Address
- 22875 FM 39 Iola, Texas, 77861 United States

District information
- Type: Public
- Grades: PK–12
- Schools: 2
- NCES District ID: 4824240

Students and staff
- Students: 610 (2023–2024)
- Teachers: 57.18 (on an FTE basis) (2023–2024)
- Staff: 39.10 (on an FTE basis) (2023–2024)
- Student–teacher ratio: 10.67 (2023–2024)

Other information
- Website: www.iolaisd.net

= Iola Independent School District =

School district in Texas, United States

The Iola Independent School District is a public school district based in Iola, Texas, United States. The district serves Iola and unincorporated areas in northwestern Grimes County.

==Schools==
The Iola Independent School District operates two schools: Iola Elementary School (grades PK-6) and Iola High School (grades 7-12). Both schools as well as the district's administrative offices are housed on a single campus at the corner of FM 39 and Fort Worth Street.

In September 2009, Iola Elementary School was declared a National Blue Ribbon School of Excellence by the United States Department of Education.

==Student demographics==
As of the 2008-2009 school year, Iola ISD enrolled a total of 497 students. The gender distribution was 230 males (46.3%) and 267 females (53.7%). The ethnic composition of the district was 85.71% White, 10.87% Hispanic, and 3.42% African American. 45.1% of the district's students were considered economically disadvantaged with 26.0% classified as "At-Risk."

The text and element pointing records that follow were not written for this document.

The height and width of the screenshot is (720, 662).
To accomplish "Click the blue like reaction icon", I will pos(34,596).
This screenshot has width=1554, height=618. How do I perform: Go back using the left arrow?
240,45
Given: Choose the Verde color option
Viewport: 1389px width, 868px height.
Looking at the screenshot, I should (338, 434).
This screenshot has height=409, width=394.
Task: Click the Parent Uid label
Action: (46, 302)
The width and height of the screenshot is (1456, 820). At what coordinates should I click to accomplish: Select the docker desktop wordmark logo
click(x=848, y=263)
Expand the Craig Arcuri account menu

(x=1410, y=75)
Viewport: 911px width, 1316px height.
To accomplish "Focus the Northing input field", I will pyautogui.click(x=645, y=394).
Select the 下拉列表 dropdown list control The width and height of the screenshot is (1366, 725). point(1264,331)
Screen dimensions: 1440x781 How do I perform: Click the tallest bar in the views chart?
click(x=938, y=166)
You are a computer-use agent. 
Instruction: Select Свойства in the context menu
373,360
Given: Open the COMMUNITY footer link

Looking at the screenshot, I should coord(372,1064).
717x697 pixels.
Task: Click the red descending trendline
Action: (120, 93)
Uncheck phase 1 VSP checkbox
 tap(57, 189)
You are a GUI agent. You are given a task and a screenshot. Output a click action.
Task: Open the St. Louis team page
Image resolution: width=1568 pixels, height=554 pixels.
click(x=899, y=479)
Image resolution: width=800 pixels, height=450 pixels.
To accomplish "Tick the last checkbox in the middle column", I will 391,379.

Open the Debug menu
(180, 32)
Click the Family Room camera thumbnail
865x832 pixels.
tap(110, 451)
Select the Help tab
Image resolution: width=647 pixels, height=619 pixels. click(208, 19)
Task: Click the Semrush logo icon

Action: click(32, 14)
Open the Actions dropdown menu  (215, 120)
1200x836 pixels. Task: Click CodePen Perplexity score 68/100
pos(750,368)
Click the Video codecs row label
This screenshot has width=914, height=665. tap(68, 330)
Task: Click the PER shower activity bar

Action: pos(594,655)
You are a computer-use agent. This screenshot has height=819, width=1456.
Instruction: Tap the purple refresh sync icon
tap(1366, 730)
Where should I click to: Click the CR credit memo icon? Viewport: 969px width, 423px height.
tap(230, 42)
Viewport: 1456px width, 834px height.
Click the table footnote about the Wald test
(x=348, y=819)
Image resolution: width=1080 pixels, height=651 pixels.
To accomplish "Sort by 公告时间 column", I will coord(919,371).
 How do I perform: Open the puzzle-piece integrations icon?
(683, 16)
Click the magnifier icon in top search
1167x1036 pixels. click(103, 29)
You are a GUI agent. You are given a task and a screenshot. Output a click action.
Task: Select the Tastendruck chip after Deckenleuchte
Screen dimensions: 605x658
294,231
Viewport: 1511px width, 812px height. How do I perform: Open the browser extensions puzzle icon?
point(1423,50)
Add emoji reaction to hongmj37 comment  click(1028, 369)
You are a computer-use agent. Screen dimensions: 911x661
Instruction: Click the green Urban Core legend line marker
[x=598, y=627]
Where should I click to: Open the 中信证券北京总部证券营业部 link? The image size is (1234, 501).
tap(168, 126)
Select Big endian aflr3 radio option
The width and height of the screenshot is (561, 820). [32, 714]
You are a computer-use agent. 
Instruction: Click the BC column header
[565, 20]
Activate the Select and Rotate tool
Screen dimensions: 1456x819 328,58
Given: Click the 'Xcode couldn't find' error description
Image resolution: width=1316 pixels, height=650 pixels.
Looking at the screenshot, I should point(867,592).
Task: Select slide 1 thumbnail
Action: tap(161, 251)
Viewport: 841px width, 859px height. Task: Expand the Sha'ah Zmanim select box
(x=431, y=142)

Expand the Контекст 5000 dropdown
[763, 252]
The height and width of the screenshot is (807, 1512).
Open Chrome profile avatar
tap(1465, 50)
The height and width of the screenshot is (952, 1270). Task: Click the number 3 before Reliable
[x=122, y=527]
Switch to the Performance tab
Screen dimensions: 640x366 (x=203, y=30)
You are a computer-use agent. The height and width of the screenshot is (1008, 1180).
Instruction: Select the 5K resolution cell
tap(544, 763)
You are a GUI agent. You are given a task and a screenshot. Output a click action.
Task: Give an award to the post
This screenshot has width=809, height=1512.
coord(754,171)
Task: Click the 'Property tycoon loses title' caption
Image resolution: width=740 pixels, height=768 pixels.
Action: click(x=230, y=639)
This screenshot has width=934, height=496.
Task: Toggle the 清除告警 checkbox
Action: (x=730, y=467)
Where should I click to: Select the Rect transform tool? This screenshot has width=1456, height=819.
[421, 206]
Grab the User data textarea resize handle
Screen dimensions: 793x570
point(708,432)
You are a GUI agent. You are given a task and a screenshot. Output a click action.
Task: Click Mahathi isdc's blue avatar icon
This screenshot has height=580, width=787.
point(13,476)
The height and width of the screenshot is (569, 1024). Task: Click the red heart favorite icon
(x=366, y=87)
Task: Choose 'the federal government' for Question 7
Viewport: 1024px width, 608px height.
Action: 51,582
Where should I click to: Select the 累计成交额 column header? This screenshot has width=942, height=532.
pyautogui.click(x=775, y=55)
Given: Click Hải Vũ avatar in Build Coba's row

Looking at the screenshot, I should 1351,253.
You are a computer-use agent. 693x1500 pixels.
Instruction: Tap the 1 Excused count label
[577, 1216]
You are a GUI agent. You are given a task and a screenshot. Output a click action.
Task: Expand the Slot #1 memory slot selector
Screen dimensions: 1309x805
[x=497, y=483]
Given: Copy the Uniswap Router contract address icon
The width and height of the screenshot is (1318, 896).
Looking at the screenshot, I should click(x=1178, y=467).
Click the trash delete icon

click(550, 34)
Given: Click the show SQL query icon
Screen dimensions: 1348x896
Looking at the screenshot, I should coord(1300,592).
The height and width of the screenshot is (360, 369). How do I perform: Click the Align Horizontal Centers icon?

===Historic district enrollment===

- 1988-89 - 364 students
- 1989-90 - 378 students
- 1990-91 - 373 students
- 1991-92 - 388 students
- 1992-93 - 406 students

- 1993-94 - 422 students
- 1994-95 - 433 students
- 1995-96 - 450 students
- 1996-97 - 491 students
- 1997-98 - 452 students

- 1998-99 - 441 students
- 1999-00 - 473 students
- 2000-01 - 447 students
- 2001-02 - 453 students
- 2002-03 - 451 students

- 2003-04 - 472 students
- 2004-05 - 497 students
- 2005-06 - 508 students
- 2006-07 - 488 students
- 2007-08 - 506 students

In 1965 the school had 235 students in all 12 grades in one building. Of the students, 85 were high school students.

== Controversy ==
In July 2024, the ACLU of Texas sent the Iola Independent School District a letter, alleging that the district's 2023-2024 dress and grooming code appeared to violate the Texas CROWN Act , a state law which prohibits racial discrimination based on hair texture or styles, and asking the district to revise its policies for the 2024-2025 school year.